The Lips' remake is a hot mess. It was decent enough live at Riot Fest, when they did "Lucy in the Sky with Diamonds" without Miley Cyrus, and Steven Drozd's vocals on "Fixing a Hole" are beautiful. Otherwise, holy crap, stay far, far away if you really love the Beatles. I have a feeling you will.
This remake isn't fresh,. It isn't an intense, trippy psychedelic adventure. The overall criticism I've read and explored has been that the record is "messy." Indeed it is, and I agree with that. I read Rolling Stone online reviews that were far more scathing than that which I'm offering..."I lasted 11 seconds...." "I lasted 48 seconds...." "This is a piece of shit." Same with NPR's reviews, but a little less vulgar. I have yet to read a glowing review.
I attempted to be more constructive with my criticism with the band itself. Never mind that Wayne Coyne is going through a huge midlife crisis, divorced his wife and took up with a tramp....he and Miley got matching "With a Little Help From My Fwends" tattoos, (So did the girlfriend, inexplicably.) I told Wayne all along, "Bad idea, bro...." to a guy who said 10 years ago he vowed never to get a tattoo for any reason (GO TEAM MICHELLE MARTIN).
But I digress.
On Instagram, I offered an extremely brief review of the record, which was negative.

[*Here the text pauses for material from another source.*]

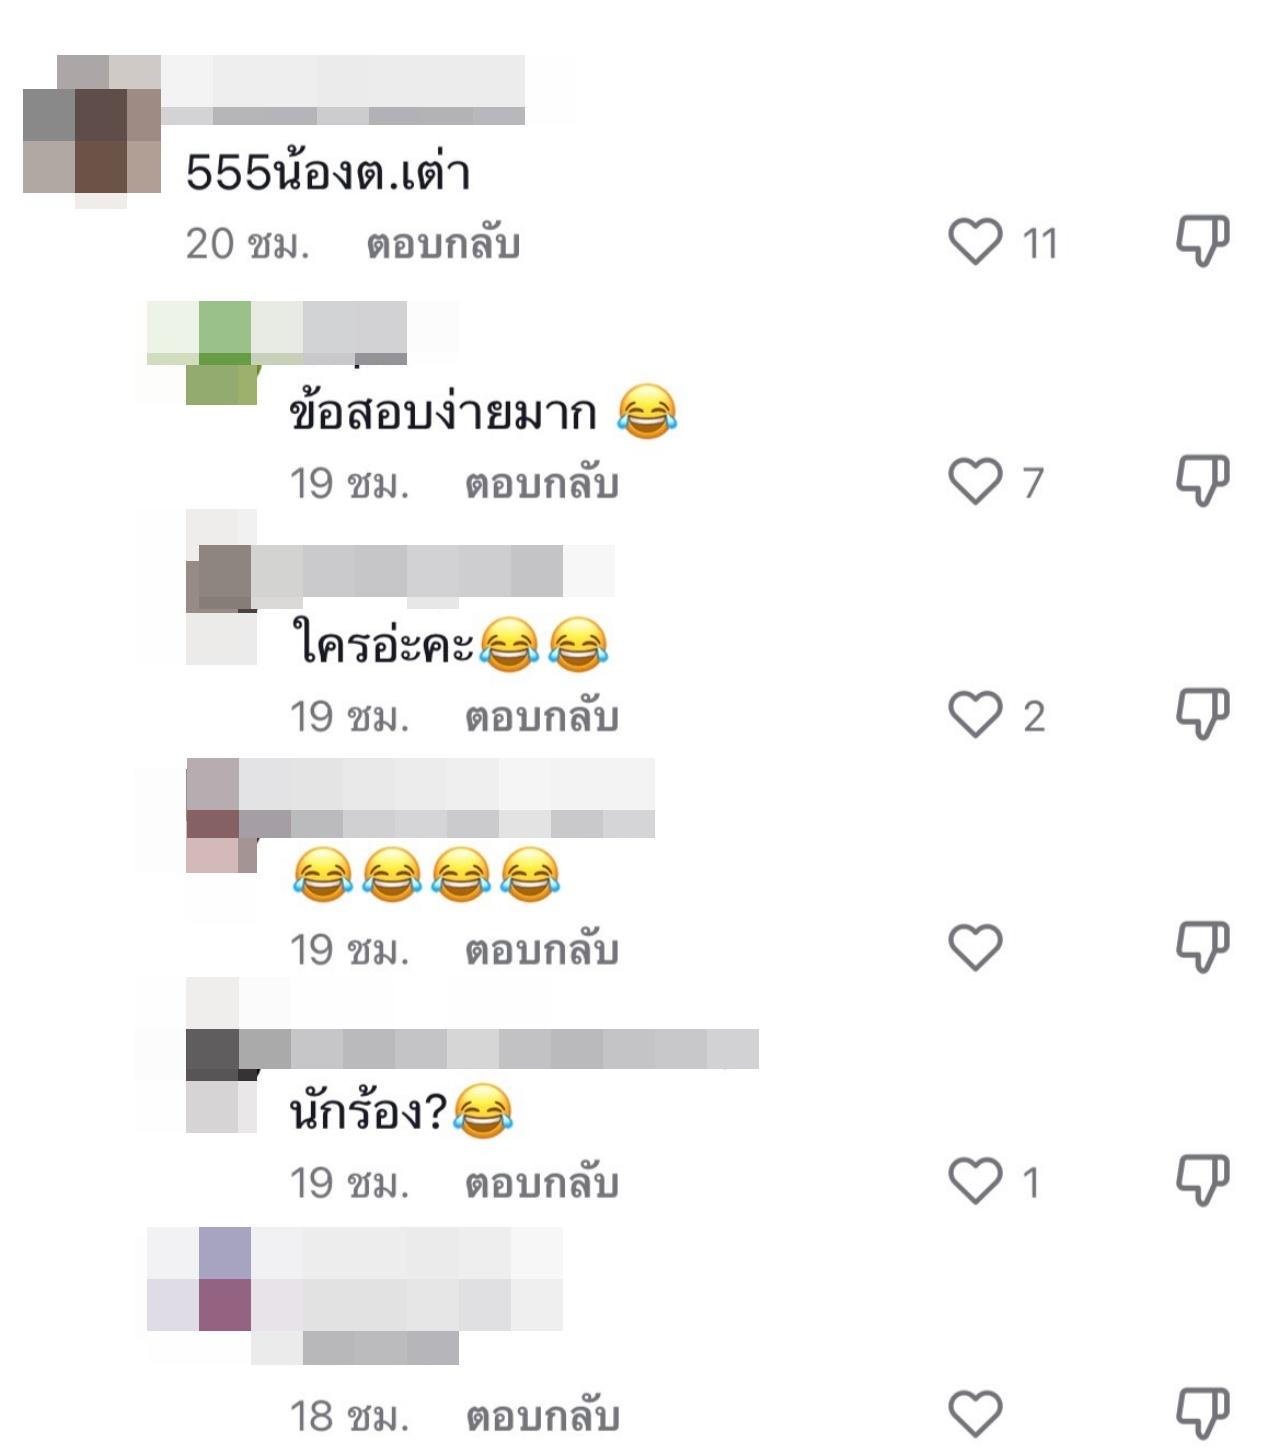Reply (ตอบกลับ) to the '555น้องต.เต่า' comment
Image resolution: width=1280 pixels, height=1454 pixels.
(443, 244)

Not only was I blocked from being a follower of Wayne, but I can't even look him up. My son can, and has. This boils down to enough Coyne/Cyrus fans complaining about me to get me booted and blocked. To that, I say fuck you all. I don't need that negativity in my life. Remember this, Wayne?
I heard his ex-wife bought a boat and a bunch of books on sailing, and is keeping away as far as she can from someone who is, as she iterated to me, "killing himself." I wish Michelle nothing but all the joy she can muster in this life. She's a beautiful person.

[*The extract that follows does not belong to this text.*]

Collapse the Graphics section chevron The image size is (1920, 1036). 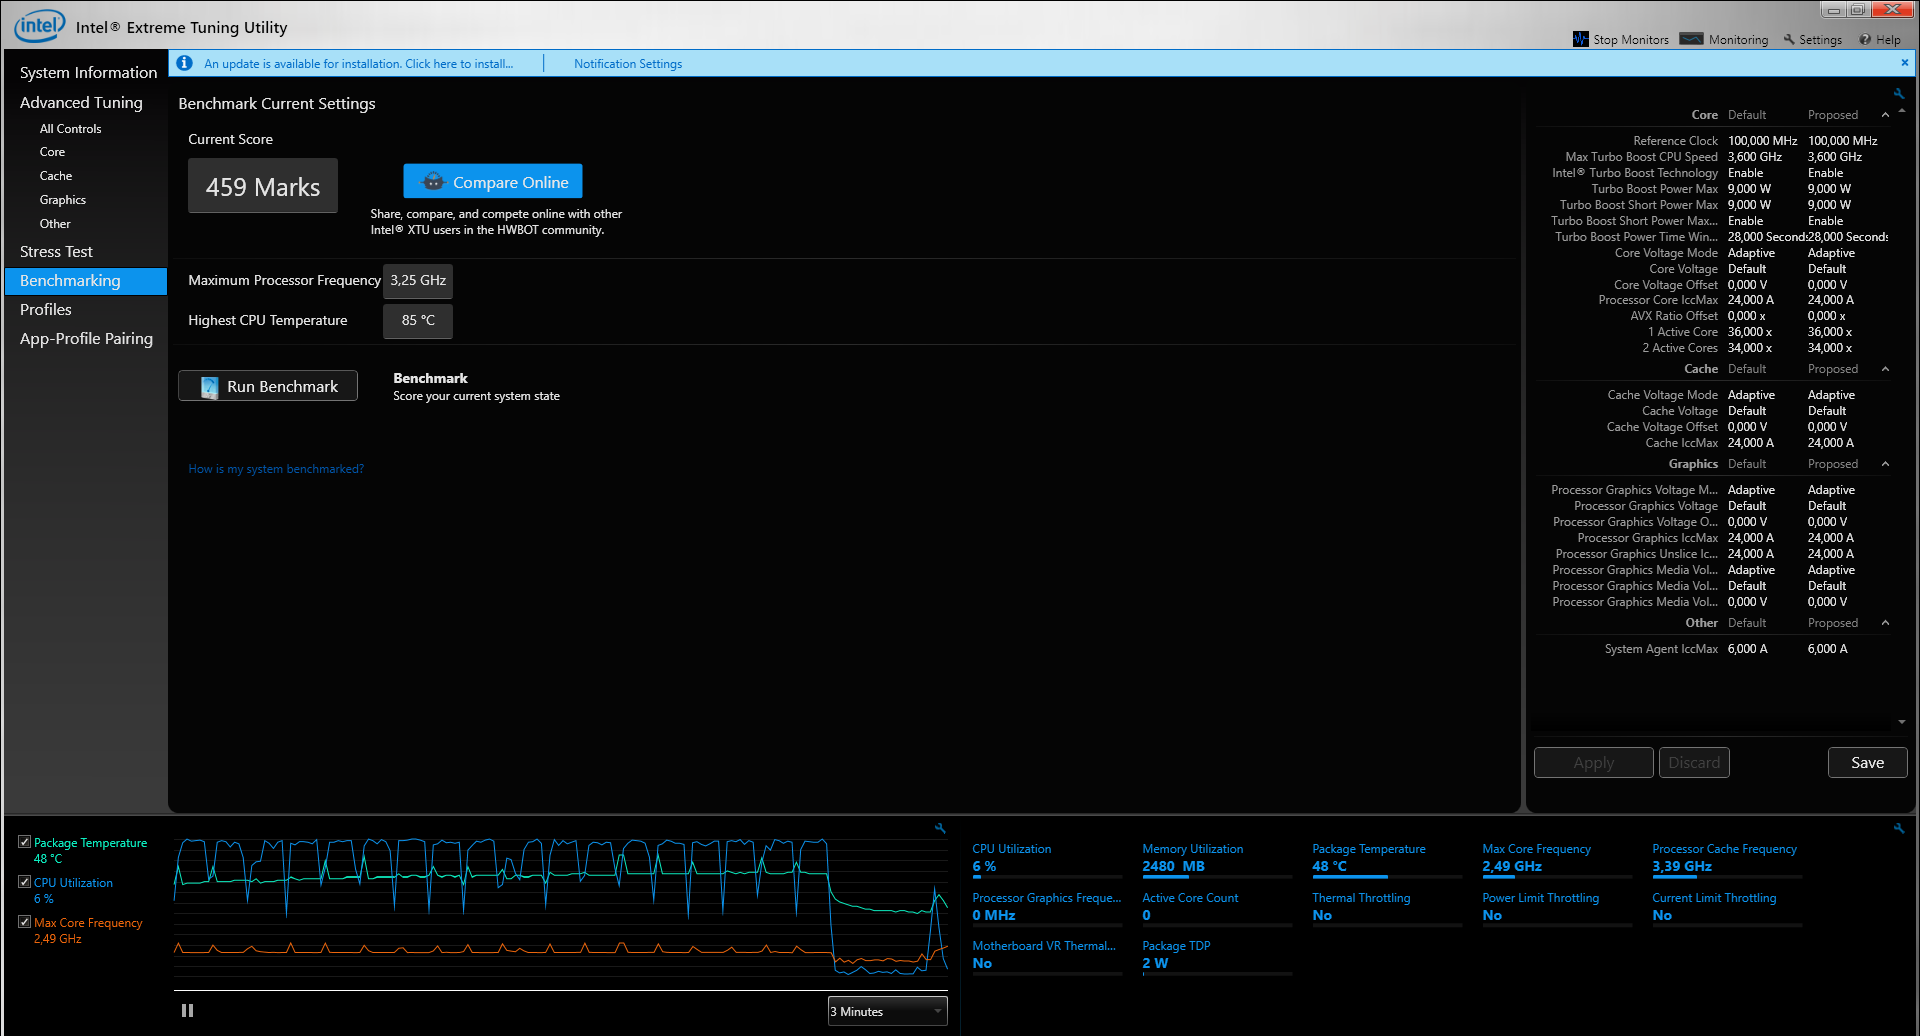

The Flaming Lips as a band stopped following me on Twitter. Fine, because all I post is stuff about psychology and shit about Luke and how crazy my mother is.
If my only connection to the band remains Steven Drozd, I'm fine with that. He is my friend. He is not superficial and does not draw rock star attention to himself. If he reads this review and it pisses him off, we can talk about it civilly, not ban one another on social media. Our bond is solid, social media be damned. I'll still see them when they play Chicago, but just because I want to spend time with Steven and hear what they're up to musically. I certainly hope it's better than "Fwends." Because as this Beatles purist would say, it sucks.